Hi all,
Been trying to get my had around some discrepancies between a couple of 10x datasets. Both were sequenced to a depth of ~500k reads total and 2-3k cells yielded but then give vastly different UMI/cell as final output from CellRanger (v3). Here are further details + screenshots from CellRanger, any possible explanations appreciated!

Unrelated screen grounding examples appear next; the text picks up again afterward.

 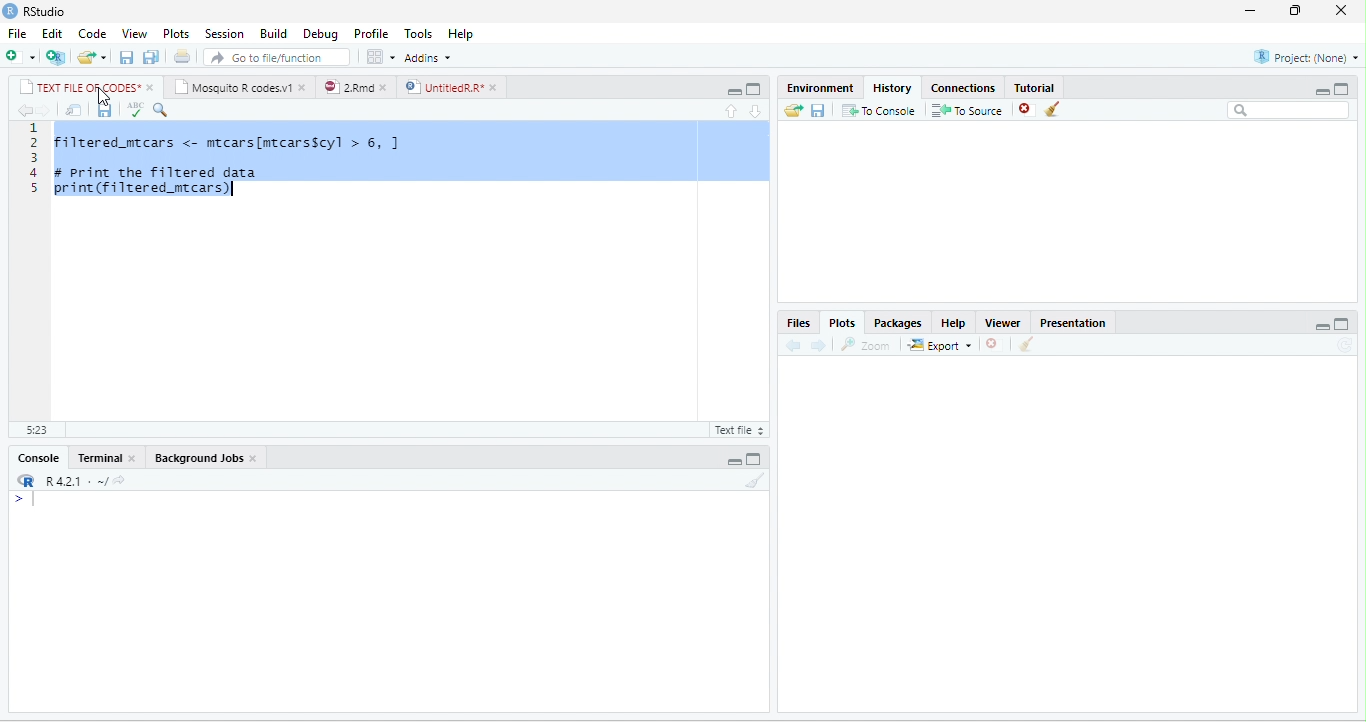 What do you see at coordinates (418, 34) in the screenshot?
I see `Tools` at bounding box center [418, 34].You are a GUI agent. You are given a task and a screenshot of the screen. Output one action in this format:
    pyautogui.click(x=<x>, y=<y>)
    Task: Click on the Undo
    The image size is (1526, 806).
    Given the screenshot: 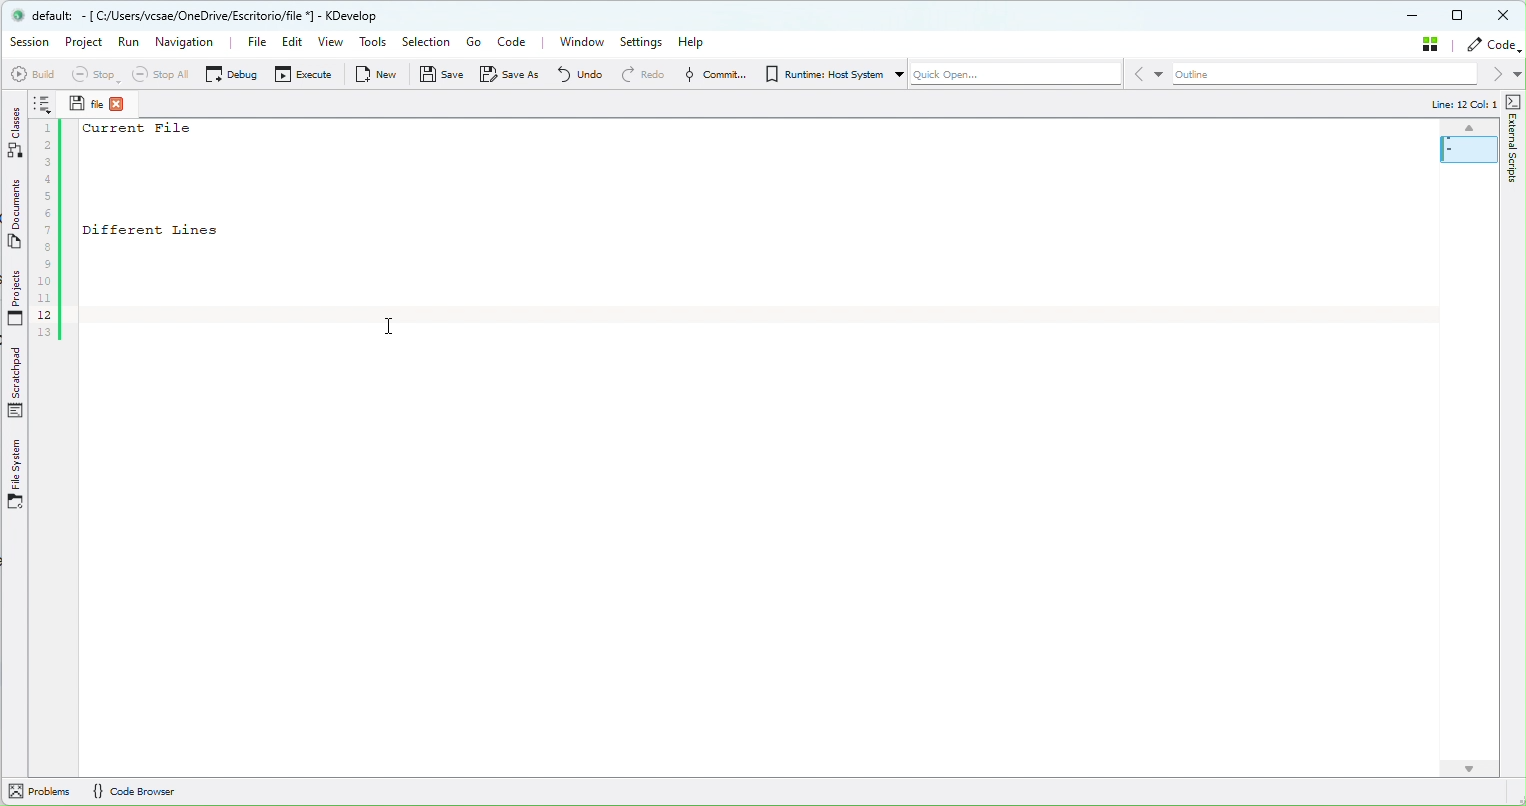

Dataset 1 is from an in vitro cell culture experiment, yielding 3.6k cells with roughly 127k reads/cell and what seems like a very large 40k UMIs/cell:
Dataset 2 is whole tissue, yielding a lesser 2.2k cells and so a greater starting depth of 213k reads/cell. However this provides only 3k UMIs/cell - obviously much lower than in Dataset 1 despite the higher number of reads/cell:
Not sure how to account for a discrepancy this large? Mapping stats seem largely similar although some increase in rates for dataset 1. To me it could imply either a much greater amount of PCR duplication in Dataset 2 or a lack of accounting for PCR duplication in Dataset 1 for some reason... No idea why though at this stage!
Thanks for any suggestions
Just a couple of thoughts:
In any case, I'd simply process the data and try to see if there are more clues as to what the quantitative and qualitative differences are and what may have caused them. Kudos for delving into the specifics of the CellRanger summary, it's a great start!
Thanks for the suggestions!
I'm wondering whether initial sample quality may play a role given dataset2 comes from whole tissue which may have been harder to prepare cleanly (e.g. more RNase or some other contaminant or more time taken for the protocol to finish and RNA to degrade). Could mean less starting RNA prior to cDNA and so more PCR duplication?
Also noting the quite low mapping % to transcriptome in dataset2 which I suppose could be a factor. Maybe from background PCR amplification or fragmented cDNA. No idea why this wouldn't also reduce the genome % mapping too though!